▶ What is required
Give back the full data character for character.

--- START ---

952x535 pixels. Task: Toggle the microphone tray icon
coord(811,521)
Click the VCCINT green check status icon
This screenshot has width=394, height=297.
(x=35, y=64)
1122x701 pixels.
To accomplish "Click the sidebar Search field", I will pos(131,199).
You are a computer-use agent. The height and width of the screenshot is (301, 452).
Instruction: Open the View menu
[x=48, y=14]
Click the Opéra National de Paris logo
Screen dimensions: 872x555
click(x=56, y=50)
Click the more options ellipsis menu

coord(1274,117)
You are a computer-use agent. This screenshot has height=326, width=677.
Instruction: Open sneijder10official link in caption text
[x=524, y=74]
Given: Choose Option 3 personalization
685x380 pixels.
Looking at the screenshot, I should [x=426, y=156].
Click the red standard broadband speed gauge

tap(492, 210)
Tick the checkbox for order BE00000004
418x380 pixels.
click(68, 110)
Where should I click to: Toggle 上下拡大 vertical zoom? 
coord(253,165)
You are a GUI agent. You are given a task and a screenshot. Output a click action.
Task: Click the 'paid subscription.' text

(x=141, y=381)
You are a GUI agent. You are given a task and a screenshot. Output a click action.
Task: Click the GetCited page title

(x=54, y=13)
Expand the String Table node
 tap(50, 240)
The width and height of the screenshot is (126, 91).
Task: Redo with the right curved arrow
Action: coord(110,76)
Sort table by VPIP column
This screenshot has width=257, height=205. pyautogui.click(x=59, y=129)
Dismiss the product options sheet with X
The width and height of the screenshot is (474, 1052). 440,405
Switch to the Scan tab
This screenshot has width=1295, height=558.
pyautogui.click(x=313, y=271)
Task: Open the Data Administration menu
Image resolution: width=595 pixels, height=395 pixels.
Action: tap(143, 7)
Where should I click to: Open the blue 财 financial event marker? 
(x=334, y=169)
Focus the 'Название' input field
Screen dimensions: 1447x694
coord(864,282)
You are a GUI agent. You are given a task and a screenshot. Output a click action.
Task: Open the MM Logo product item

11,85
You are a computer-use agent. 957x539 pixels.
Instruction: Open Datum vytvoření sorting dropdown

--- END ---

▶ Answer to this exercise
952x535 pixels. Task: Toggle the microphone tray icon
coord(811,521)
Click the VCCINT green check status icon
This screenshot has width=394, height=297.
(x=35, y=64)
1122x701 pixels.
To accomplish "Click the sidebar Search field", I will pos(131,199).
You are a computer-use agent. The height and width of the screenshot is (301, 452).
Instruction: Open the View menu
[x=48, y=14]
Click the Opéra National de Paris logo
Screen dimensions: 872x555
click(x=56, y=50)
Click the more options ellipsis menu

coord(1274,117)
You are a computer-use agent. This screenshot has height=326, width=677.
Instruction: Open sneijder10official link in caption text
[x=524, y=74]
Given: Choose Option 3 personalization
685x380 pixels.
Looking at the screenshot, I should [x=426, y=156].
Click the red standard broadband speed gauge

tap(492, 210)
Tick the checkbox for order BE00000004
418x380 pixels.
click(68, 110)
Where should I click to: Toggle 上下拡大 vertical zoom? 
coord(253,165)
You are a GUI agent. You are given a task and a screenshot. Output a click action.
Task: Click the 'paid subscription.' text

(x=141, y=381)
You are a GUI agent. You are given a task and a screenshot. Output a click action.
Task: Click the GetCited page title

(x=54, y=13)
Expand the String Table node
 tap(50, 240)
The width and height of the screenshot is (126, 91).
Task: Redo with the right curved arrow
Action: coord(110,76)
Sort table by VPIP column
This screenshot has width=257, height=205. pyautogui.click(x=59, y=129)
Dismiss the product options sheet with X
The width and height of the screenshot is (474, 1052). 440,405
Switch to the Scan tab
This screenshot has width=1295, height=558.
pyautogui.click(x=313, y=271)
Task: Open the Data Administration menu
Image resolution: width=595 pixels, height=395 pixels.
Action: tap(143, 7)
Where should I click to: Open the blue 财 financial event marker? 
(x=334, y=169)
Focus the 'Название' input field
Screen dimensions: 1447x694
coord(864,282)
You are a GUI agent. You are given a task and a screenshot. Output a click action.
Task: Open the MM Logo product item

11,85
You are a computer-use agent. 957x539 pixels.
Instruction: Open Datum vytvoření sorting dropdown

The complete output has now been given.